In that option I would get all the ids for this topic- shuffle them and store it in a linked list. when you want to get a random not viewed entity- just get the head of the list and delete it (O(1)).
I assume that for any given <user, category> pair, the number of documents viewed is pretty small relative to the total number of documents available in that category.
So can you just store indexed triples <user, category, document> indicating which documents have been viewed, and then just take an optimistic approach with respect to randomly selected documents? In the vast majority of cases, the randomly selected document will be unread by the user. And you can check quickly because the triples are indexed.
I would opt for a pseudorandom approach:
1.) Determine number of elements in category to be viewed (SELECT COUNT(*) WHERE ...)
2.) Pick a random number in range 1 ... count.

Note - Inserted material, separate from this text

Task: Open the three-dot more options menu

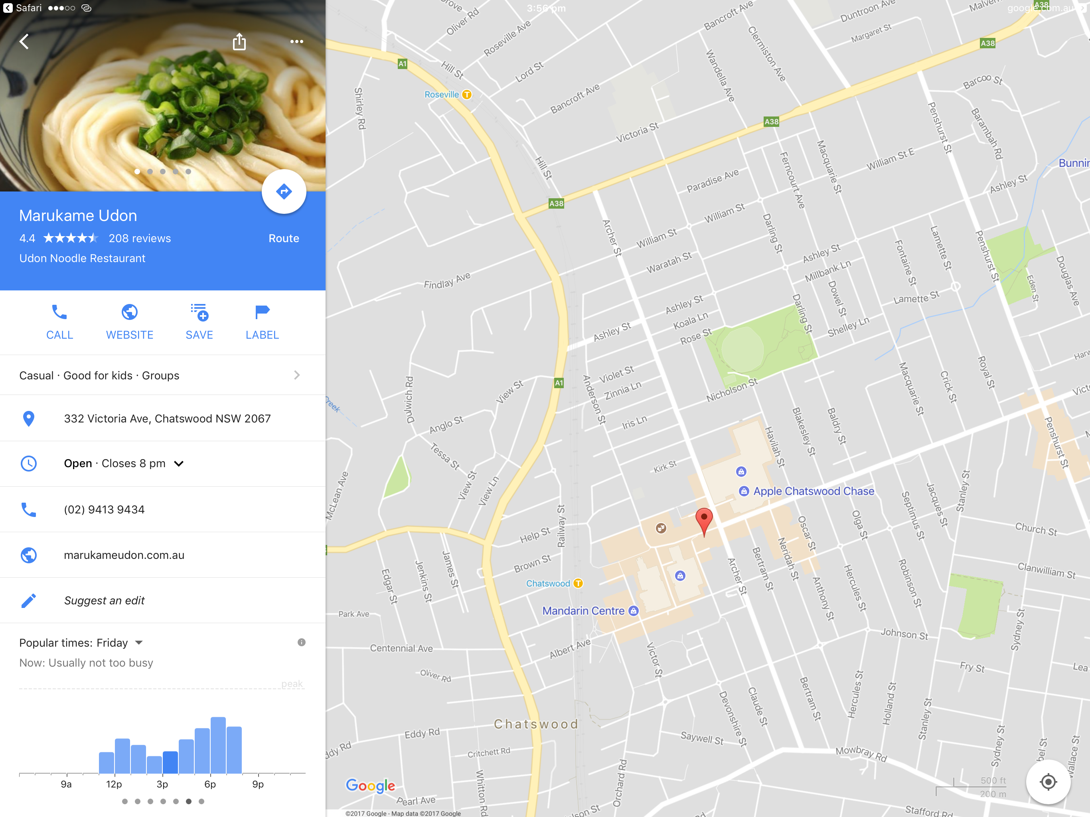Action: tap(297, 41)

3.) Select a single document (SELECT * FROM ... WHERE [same as when counting] ORDER BY [generate stable order]. Depending on the SQL dialect in use, there are different clauses that can be used to retrieve only the part of the result set you want (MySQL LIMIT clause, SQLServer TOP clause etc.)
If the number of documents is large the chance serving the same user the same document twice is neglibly small. Using the scheme described above you don't have to store any state information at all.
You may want to consider a nosql solution like Apache Cassandra. These seem to be ideally suited to your needs. There are many ways to design the algorithm you need in an environment where you can easily add new columns to a table (column family) on the fly, with excellent support for a very sparsely populated table.
edit: one of many possible solutions below:
create a CF(column family ie table) for each category (creating these on-the-fly is quite easy).
Add a row to each category CF for each document belonging to the category.
Whenever a user hits a document, you add a column with named and set it to true to the row. Obviously this table will be huge with millions of columns and probably quite sparsely populated, but no problem, reading this is still constant time.
Now finding a new document for a user in a category is simply a matter of selecting any result from select * where == null.
You should get constant time writes and reads, amazing scalability, etc if you can accept Cassandra's "eventually consistent" model (ie, it is not mission critical that a user never get a duplicate document)
I've solved similar in the past by indexing the relational database into a document oriented form using Apache Lucene. This was before the recent rise of NoSQL servers and is basically the same thing, but it's still a valid alternative approach.
You would create a Lucene Document for each of your texts with a textId (relational database id) field and multi valued categoryId and userId fields. Populate the categoryId field appropriately. When a user reads a text, add their id to the userId field. A simple query will return the set of documents with a given categoryId and without a given userId - pick one randomly and display it.
Store a users past X selections in a cookie or something.
Return the last selections to the server with the users new criteria
Randomly choose one of the texts satisfying the criteria until it is not a member of the last X selections of the user.
Return this choice of text and update the list of last X selections.
I would experiment to find the best value of X but I have in mind something like an X of say 16?